= What to do =
Word for word, reproduce the records that follow.

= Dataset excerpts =
++++
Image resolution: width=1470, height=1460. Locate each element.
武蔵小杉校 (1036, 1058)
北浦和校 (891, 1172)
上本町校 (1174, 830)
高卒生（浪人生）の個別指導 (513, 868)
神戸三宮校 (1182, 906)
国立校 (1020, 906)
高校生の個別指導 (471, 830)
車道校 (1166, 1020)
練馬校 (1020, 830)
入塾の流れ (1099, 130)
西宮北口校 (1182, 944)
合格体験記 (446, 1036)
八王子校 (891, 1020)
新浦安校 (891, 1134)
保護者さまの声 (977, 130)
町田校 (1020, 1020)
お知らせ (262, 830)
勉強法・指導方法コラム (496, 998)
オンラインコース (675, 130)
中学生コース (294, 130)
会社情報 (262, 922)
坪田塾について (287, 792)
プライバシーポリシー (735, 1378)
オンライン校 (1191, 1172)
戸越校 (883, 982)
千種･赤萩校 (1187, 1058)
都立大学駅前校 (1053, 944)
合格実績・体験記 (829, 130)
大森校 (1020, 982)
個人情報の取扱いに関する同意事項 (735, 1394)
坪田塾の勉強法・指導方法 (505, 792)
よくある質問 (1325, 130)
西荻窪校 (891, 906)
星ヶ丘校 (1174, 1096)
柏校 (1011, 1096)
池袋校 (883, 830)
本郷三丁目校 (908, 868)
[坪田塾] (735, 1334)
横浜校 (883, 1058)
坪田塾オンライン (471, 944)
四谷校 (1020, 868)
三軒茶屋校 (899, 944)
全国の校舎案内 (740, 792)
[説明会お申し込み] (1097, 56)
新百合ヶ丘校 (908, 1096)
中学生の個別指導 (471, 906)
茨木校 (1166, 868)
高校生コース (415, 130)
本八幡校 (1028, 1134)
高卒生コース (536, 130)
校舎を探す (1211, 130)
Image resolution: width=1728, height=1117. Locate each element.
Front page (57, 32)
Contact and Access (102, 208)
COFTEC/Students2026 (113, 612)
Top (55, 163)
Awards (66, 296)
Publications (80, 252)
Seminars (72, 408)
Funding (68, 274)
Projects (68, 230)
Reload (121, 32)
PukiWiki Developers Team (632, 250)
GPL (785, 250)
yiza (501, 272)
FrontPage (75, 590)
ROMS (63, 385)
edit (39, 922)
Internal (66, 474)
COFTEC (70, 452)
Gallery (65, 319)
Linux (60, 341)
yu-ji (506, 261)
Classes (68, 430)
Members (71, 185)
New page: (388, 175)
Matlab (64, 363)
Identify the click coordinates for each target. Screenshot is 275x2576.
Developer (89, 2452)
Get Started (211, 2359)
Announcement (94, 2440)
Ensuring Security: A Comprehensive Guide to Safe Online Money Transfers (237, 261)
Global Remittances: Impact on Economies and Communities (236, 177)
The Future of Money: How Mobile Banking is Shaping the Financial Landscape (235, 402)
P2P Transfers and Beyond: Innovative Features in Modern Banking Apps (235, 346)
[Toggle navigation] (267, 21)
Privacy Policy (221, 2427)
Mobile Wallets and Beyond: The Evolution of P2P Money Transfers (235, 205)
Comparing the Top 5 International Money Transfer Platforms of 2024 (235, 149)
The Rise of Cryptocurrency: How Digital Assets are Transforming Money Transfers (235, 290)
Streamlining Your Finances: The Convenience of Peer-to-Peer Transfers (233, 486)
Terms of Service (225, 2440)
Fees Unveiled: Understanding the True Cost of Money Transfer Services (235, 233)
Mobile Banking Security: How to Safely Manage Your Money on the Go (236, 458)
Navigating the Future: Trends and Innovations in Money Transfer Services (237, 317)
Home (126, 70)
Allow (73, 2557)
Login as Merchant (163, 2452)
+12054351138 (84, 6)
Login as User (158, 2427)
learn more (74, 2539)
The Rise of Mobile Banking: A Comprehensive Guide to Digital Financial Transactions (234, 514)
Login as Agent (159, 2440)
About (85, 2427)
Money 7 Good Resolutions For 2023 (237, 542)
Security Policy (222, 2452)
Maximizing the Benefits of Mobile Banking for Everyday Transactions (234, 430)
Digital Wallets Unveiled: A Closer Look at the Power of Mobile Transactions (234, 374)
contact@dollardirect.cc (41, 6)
++++
= Task solution =
Image resolution: width=1470, height=1460. Locate each element.
武蔵小杉校 (1036, 1058)
北浦和校 (891, 1172)
上本町校 (1174, 830)
高卒生（浪人生）の個別指導 (513, 868)
神戸三宮校 (1182, 906)
国立校 (1020, 906)
高校生の個別指導 (471, 830)
車道校 (1166, 1020)
練馬校 (1020, 830)
入塾の流れ (1099, 130)
西宮北口校 (1182, 944)
合格体験記 (446, 1036)
八王子校 (891, 1020)
新浦安校 (891, 1134)
保護者さまの声 (977, 130)
町田校 (1020, 1020)
お知らせ (262, 830)
勉強法・指導方法コラム (496, 998)
オンラインコース (675, 130)
中学生コース (294, 130)
会社情報 (262, 922)
坪田塾について (287, 792)
プライバシーポリシー (735, 1378)
オンライン校 (1191, 1172)
戸越校 (883, 982)
千種･赤萩校 (1187, 1058)
都立大学駅前校 (1053, 944)
合格実績・体験記 (829, 130)
大森校 (1020, 982)
個人情報の取扱いに関する同意事項 (735, 1394)
坪田塾の勉強法・指導方法 (505, 792)
よくある質問 (1325, 130)
西荻窪校 (891, 906)
星ヶ丘校 (1174, 1096)
柏校 (1011, 1096)
池袋校 (883, 830)
本郷三丁目校 (908, 868)
[坪田塾] (735, 1334)
横浜校 (883, 1058)
坪田塾オンライン (471, 944)
四谷校 (1020, 868)
三軒茶屋校 (899, 944)
全国の校舎案内 (740, 792)
[説明会お申し込み] (1097, 56)
新百合ヶ丘校 (908, 1096)
中学生の個別指導 (471, 906)
茨木校 (1166, 868)
高校生コース (415, 130)
本八幡校 (1028, 1134)
高卒生コース (536, 130)
校舎を探す (1211, 130)
Image resolution: width=1728, height=1117. Locate each element.
Front page (57, 32)
Contact and Access (102, 208)
COFTEC/Students2026 (113, 612)
Top (55, 163)
Awards (66, 296)
Publications (80, 252)
Seminars (72, 408)
Funding (68, 274)
Projects (68, 230)
Reload (121, 32)
PukiWiki Developers Team (632, 250)
GPL (785, 250)
yiza (501, 272)
FrontPage (75, 590)
ROMS (63, 385)
edit (39, 922)
Internal (66, 474)
COFTEC (70, 452)
Gallery (65, 319)
Linux (60, 341)
yu-ji (506, 261)
Classes (68, 430)
Members (71, 185)
New page: (388, 175)
Matlab (64, 363)
Identify the click coordinates for each target. Screenshot is 275x2576.
Developer (89, 2452)
Get Started (211, 2359)
Announcement (94, 2440)
Ensuring Security: A Comprehensive Guide to Safe Online Money Transfers (237, 261)
Global Remittances: Impact on Economies and Communities (236, 177)
The Future of Money: How Mobile Banking is Shaping the Financial Landscape (235, 402)
P2P Transfers and Beyond: Innovative Features in Modern Banking Apps (235, 346)
[Toggle navigation] (267, 21)
Privacy Policy (221, 2427)
Mobile Wallets and Beyond: The Evolution of P2P Money Transfers (235, 205)
Comparing the Top 5 International Money Transfer Platforms of 2024 (235, 149)
The Rise of Cryptocurrency: How Digital Assets are Transforming Money Transfers (235, 290)
Streamlining Your Finances: The Convenience of Peer-to-Peer Transfers (233, 486)
Terms of Service (225, 2440)
Fees Unveiled: Understanding the True Cost of Money Transfer Services (235, 233)
Mobile Banking Security: How to Safely Manage Your Money on the Go (236, 458)
Navigating the Future: Trends and Innovations in Money Transfer Services (237, 317)
Home (126, 70)
Allow (73, 2557)
Login as Merchant (163, 2452)
+12054351138 (84, 6)
Login as User (158, 2427)
learn more (74, 2539)
The Rise of Mobile Banking: A Comprehensive Guide to Digital Financial Transactions (234, 514)
Login as Agent (159, 2440)
About (85, 2427)
Money 7 Good Resolutions For 2023 (237, 542)
Security Policy (222, 2452)
Maximizing the Benefits of Mobile Banking for Everyday Transactions (234, 430)
Digital Wallets Unveiled: A Closer Look at the Power of Mobile Transactions (234, 374)
contact@dollardirect.cc (41, 6)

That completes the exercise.